___ Input for this task ___

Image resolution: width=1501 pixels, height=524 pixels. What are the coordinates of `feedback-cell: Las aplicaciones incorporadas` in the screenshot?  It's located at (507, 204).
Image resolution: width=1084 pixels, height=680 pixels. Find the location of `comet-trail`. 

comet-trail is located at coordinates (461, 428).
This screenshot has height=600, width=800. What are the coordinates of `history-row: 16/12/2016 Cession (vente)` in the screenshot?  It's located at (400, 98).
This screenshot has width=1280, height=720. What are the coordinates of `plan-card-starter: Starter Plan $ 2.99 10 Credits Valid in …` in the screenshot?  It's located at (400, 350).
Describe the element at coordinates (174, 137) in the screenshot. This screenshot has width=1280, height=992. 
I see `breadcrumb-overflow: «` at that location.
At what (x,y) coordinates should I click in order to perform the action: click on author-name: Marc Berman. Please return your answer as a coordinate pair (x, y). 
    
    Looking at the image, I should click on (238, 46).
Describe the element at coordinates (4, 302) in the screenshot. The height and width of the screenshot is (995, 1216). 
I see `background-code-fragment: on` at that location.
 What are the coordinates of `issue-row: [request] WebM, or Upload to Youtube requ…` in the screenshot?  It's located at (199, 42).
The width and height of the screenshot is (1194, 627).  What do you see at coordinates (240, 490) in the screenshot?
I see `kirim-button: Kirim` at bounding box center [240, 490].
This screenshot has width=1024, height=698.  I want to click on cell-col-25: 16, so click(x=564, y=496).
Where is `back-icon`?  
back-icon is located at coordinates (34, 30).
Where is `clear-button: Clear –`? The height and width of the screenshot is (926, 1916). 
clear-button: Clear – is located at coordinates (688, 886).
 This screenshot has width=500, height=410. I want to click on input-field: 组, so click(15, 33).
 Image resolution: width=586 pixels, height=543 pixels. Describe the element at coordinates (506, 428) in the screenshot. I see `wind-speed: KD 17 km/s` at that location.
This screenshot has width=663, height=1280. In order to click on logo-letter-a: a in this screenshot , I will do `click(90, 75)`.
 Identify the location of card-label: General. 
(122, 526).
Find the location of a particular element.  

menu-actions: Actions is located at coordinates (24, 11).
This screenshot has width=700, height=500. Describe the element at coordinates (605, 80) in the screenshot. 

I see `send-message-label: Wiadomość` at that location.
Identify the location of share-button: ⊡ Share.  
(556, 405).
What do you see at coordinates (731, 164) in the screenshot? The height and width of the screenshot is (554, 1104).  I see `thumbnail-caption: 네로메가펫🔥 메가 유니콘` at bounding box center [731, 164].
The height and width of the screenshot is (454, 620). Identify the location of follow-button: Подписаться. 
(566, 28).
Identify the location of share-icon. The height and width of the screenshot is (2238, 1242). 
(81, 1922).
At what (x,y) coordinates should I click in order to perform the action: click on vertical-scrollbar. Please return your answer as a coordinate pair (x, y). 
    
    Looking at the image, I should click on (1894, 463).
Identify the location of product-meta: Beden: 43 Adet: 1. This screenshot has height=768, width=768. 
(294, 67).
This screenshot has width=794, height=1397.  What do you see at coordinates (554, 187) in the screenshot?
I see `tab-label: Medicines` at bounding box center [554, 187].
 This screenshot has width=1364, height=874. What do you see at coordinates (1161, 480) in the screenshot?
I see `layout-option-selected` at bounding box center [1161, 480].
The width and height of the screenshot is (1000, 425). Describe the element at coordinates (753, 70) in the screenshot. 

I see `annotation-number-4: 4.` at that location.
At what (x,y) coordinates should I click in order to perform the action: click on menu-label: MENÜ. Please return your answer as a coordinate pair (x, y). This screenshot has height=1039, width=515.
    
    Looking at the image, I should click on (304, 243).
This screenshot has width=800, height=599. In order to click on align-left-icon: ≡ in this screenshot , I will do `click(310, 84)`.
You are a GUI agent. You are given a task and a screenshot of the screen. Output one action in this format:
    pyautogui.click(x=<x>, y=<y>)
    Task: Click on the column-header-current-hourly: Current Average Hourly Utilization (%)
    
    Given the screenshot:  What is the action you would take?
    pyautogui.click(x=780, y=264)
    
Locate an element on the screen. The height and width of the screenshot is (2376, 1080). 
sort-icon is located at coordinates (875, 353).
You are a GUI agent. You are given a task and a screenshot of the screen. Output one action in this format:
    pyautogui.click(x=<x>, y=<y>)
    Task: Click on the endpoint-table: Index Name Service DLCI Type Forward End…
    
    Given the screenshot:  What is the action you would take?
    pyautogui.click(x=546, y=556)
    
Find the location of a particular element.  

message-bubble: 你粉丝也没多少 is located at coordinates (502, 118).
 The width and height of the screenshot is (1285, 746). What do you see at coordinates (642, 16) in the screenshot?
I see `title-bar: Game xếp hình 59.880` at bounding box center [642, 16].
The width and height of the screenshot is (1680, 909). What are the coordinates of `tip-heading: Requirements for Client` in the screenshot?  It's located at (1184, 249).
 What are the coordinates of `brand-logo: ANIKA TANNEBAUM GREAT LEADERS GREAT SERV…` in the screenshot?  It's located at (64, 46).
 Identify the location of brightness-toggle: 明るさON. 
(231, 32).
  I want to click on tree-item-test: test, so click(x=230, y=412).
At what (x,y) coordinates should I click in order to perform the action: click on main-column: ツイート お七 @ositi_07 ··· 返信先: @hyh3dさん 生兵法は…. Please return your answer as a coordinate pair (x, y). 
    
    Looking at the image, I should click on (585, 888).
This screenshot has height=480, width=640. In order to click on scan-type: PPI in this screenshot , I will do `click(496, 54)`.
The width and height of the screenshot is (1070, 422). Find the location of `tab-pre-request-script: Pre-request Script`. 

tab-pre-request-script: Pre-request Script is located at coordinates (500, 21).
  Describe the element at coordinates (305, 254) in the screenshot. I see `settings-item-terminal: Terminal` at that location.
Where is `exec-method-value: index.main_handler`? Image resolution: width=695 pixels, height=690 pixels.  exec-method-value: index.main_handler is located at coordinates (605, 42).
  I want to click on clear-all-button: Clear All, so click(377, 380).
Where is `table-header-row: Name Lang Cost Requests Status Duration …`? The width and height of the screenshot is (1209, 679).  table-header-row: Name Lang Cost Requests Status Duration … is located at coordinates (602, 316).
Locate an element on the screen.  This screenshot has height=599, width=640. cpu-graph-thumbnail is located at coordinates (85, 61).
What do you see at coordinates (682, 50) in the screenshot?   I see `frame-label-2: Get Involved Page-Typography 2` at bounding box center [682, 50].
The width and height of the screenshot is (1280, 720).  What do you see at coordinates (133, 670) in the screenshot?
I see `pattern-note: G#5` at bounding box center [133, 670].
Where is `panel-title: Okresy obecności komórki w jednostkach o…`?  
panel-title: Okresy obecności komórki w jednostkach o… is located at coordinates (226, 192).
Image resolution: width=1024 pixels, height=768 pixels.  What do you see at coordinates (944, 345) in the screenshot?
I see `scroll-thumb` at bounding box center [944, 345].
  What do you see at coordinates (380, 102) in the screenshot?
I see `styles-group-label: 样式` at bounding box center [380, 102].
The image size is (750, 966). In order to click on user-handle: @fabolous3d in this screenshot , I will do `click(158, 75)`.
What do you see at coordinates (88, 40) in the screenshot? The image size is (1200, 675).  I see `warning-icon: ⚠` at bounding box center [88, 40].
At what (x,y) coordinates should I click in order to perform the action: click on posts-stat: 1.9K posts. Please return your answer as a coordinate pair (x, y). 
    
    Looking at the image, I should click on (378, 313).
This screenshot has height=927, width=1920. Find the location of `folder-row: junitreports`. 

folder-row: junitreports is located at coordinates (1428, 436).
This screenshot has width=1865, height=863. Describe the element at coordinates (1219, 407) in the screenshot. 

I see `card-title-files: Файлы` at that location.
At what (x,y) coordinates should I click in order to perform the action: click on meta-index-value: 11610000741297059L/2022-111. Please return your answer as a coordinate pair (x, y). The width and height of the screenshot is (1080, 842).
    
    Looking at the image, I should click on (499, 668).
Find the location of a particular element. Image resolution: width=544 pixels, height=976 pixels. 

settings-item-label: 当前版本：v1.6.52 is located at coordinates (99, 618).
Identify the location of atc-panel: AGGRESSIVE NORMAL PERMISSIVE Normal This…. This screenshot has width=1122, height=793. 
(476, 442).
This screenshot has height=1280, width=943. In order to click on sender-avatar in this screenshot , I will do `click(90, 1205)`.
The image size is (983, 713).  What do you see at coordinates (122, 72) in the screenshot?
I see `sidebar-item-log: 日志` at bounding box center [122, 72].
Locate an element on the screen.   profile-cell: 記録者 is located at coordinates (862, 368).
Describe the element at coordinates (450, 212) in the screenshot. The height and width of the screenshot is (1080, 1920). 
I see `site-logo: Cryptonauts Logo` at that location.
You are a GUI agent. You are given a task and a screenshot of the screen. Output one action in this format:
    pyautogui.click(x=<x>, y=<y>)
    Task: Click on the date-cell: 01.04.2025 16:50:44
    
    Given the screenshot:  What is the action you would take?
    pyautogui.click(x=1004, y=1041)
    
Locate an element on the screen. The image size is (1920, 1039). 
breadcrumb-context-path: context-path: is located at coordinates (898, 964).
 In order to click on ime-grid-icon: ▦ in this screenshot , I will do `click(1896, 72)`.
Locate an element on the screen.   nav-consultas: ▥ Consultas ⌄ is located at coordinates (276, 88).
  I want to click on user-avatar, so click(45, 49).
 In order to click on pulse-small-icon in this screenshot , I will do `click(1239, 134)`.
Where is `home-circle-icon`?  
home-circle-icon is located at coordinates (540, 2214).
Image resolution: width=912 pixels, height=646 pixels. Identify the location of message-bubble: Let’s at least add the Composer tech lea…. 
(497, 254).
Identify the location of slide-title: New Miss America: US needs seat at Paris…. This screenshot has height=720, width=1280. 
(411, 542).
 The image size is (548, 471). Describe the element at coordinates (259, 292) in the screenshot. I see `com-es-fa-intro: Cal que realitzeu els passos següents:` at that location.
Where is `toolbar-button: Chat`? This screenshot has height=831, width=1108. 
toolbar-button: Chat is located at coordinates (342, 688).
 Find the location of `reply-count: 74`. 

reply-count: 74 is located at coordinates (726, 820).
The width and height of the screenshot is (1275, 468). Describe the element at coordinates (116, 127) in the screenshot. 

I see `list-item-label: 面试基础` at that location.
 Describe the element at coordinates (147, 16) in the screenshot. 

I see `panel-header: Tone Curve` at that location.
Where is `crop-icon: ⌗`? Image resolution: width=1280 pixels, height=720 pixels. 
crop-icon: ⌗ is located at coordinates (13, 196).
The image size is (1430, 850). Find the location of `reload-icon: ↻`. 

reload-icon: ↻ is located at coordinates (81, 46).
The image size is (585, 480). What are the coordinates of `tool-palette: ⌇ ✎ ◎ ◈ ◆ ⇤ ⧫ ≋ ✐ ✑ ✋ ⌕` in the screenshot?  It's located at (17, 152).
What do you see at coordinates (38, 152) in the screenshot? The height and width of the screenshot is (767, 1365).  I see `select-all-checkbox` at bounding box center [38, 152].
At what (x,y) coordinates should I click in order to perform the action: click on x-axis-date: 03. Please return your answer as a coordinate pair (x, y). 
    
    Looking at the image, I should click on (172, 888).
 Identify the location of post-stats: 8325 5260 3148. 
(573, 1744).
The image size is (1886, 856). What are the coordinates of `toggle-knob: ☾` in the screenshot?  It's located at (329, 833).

___

Exercise:
Copy the lines of the material above exactly as they appear, starting at the line containing "Identify the location of brightness-toggle: 明るさON." and ending at the line containing "I want to click on tree-item-test: test, so".

Output for this task:
 Identify the location of brightness-toggle: 明るさON. 
(231, 32).
  I want to click on tree-item-test: test, so click(x=230, y=412).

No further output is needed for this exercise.